In the article on child opioid overdoses, rewrite the passage from "Most of the" up to and including "the age of 6.", substituting "unintentional" for "accidental".

Passage for review:
Start of Block
The frightening dangers of adult opioid use has now trickled down to the youth of the nation. Recent reports from the publication Pediatrics now states that the number of children admitted into hospitals for opioid overdose has nearly doubled since 2004.
Using information from the Pediatric Health information System Database, the report showed information regarding children ages 1 to 17, who were admitted into intensive care units with opioid related diagnosises into hospitals in the US. The rate of underage overdoses doubled in between the years of 2012-2015. In 2004-2007, 797 patients overdosed. In between 2012-2015, 1,504 patients.
“When they come in, they’re going to fall into one of two categories: either they’re teenagers with intentional or drug-seeking behavior because of recreational or self-injurious behavior, or they’re kids who got into their parents’ medication,” said Dr. Jason Kane, an associate professor of pediatrics and critical care at Comer Children’s Hospital in Chicago and a lead author on the study.
“The thing that was a bit striking is that in the youngest children, those under six years of age, 20% of the ingestions were of methadone. So you sort of have to ask yourself: where are they getting all this methadone from?” Methadone is a widely prescribed medication for the treatment of opioid withdrawal symptoms and also as a pain killer.
This only further confirms the wide reach this epidemic is having on the country. Not only are the addicts who consume the drugs are being harmed in many different ways, families of addicts, socioeconomic climates in small towns are taking nose dives with all of the emergency services given to overdose victims as well. Many complain that the services rendured to repeat offenders are going to bankrupt the country while they are knowingly taking risks that could kill themselves.
“What was really striking to me is just how sick these kids are and that almost half of them end up in the ICU,” Kane said. “The reason why that’s important to recognize is that nationwide there’s only about 4,100 pediatric ICU beds, which is in contrast to the number of adult ICU beds, which is closer to 78,000.
“So everytime you put a child in a pediatric ICU bed, you’re using a very limited resource,” he added. “And if we fill our pediatric ICU beds with patients who have entirely preventable conditions, we will not be able to give those beds to patients who truly need them for unpreventable medical conditions.”
Of the 3,647 children admitted with some type of opioid related diagnosis, 43% of those children ended up in a pediatric care unit that is reserved for the most severe and life threatening of children’s cases.
“If they’re very sick, we can give a reversal agent such as naloxone, or Narcan. In patients who need additional support, we can provide respiratory support through mechanical ventilation — we put a breathing tube down their throat,” Daftary said.
“We can also provide blood pressure support through medications, and that’s because significant exposure to opioids can decrease your blood pressure by quite a bit, making it difficult for your body to maintain supply of nutrients to important organs such as the kidney and the brain,” he added.
Most of the reported overdoses don’t have a clear definition of accidental vs. intentional. Some may have over consumed in an effort to get high, those were mostly in the age 12-17 children, but as much as one third of children in the report were under the age of 6.
“When they come in, they’re going to fall into one of two categories: either they’re teenagers with intentional or drug-seeking behavior because of recreational or self-injurious behavior, or they’re kids who got into their parents’ medication,” lead author Jason Kane, a pediatrician at the University of Chicago Medicine Comer Children’s Hospital, told CNN. “The thing that was a bit striking is that in the youngest children, those under six years of age, 20 percent of the ingestions were of methadone. So you sort of have to ask yourself: where are they getting all this methadone from?”
It’s estimated that over 42,000 Americans died of an opioid overdose in 2016, while 2.1 million had an opioid use disorder.
End of Block
Data extracts:
Start of Block
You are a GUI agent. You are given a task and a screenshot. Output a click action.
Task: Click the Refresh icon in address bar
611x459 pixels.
End of Block
Start of Block
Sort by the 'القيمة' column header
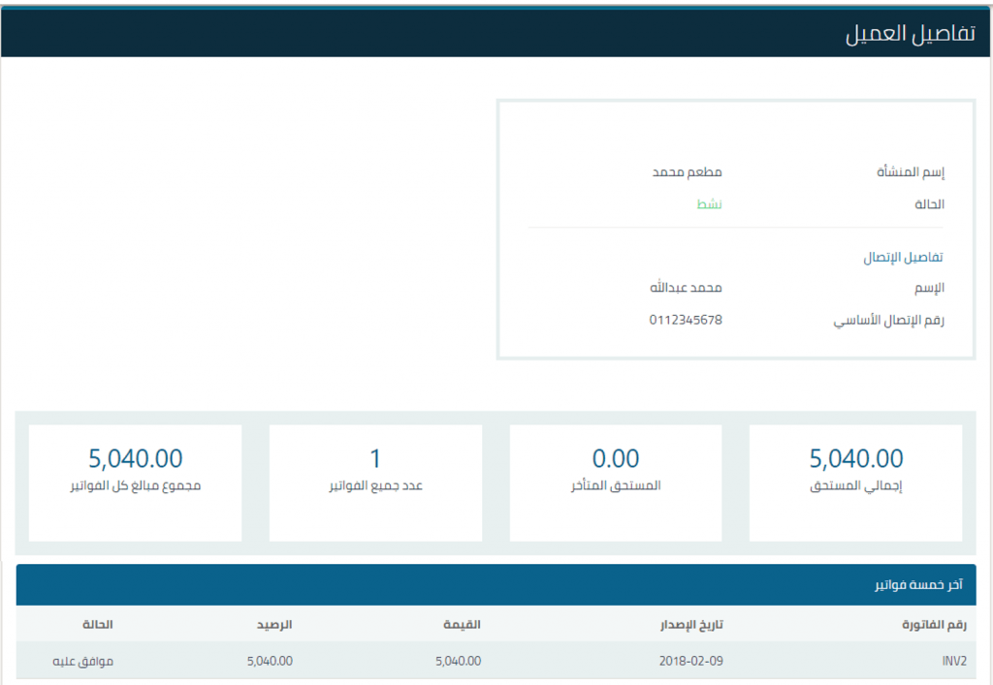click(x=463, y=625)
End of Block
Response below:
Most of the reported overdoses don’t have a clear definition of unintentional vs. intentional. Some may have over consumed in an effort to get high, those were mostly in the age 12-17 children, but as much as one third of children in the report were under the age of 6.